Saved data entries
--------

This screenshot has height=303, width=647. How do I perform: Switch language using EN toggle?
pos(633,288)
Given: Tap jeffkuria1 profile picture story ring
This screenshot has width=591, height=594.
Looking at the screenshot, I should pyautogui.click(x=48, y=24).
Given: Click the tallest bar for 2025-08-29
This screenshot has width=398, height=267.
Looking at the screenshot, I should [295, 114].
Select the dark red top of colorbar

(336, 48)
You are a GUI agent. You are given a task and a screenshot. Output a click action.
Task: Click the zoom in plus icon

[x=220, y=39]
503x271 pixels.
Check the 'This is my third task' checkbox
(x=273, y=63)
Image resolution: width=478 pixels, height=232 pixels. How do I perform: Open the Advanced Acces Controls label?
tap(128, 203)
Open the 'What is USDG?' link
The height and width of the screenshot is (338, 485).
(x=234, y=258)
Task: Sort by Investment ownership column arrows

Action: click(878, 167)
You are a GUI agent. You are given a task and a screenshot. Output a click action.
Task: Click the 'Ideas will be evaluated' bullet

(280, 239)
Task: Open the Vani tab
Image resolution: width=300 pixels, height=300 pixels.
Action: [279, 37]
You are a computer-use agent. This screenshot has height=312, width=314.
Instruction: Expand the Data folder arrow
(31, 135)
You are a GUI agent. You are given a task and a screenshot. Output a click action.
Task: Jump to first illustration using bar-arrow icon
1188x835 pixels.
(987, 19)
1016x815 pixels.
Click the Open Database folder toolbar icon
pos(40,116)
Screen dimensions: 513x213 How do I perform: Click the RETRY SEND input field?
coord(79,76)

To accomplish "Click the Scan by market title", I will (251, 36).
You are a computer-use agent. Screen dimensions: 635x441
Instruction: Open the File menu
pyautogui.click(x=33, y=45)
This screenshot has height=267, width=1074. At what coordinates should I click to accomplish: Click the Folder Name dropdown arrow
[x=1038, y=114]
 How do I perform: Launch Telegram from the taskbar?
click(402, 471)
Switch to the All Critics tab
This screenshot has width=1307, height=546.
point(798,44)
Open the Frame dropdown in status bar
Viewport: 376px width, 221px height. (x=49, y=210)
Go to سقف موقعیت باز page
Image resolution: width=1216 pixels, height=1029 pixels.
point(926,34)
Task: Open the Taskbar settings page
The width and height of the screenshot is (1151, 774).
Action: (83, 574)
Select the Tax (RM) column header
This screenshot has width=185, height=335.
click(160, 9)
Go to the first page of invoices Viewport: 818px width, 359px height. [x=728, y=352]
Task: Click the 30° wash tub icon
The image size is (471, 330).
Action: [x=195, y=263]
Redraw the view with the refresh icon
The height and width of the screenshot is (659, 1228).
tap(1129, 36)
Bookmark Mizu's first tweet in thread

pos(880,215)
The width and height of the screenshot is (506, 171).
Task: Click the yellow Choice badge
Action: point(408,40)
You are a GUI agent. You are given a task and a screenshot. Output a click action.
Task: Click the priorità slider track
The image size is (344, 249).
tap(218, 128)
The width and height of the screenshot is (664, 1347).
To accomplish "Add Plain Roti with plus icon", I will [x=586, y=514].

--------

-- TASK DIRECTIONS --
In how many lines of the data does the string "with" appear? Give only the number.

-- SOLUTION BELOW --
2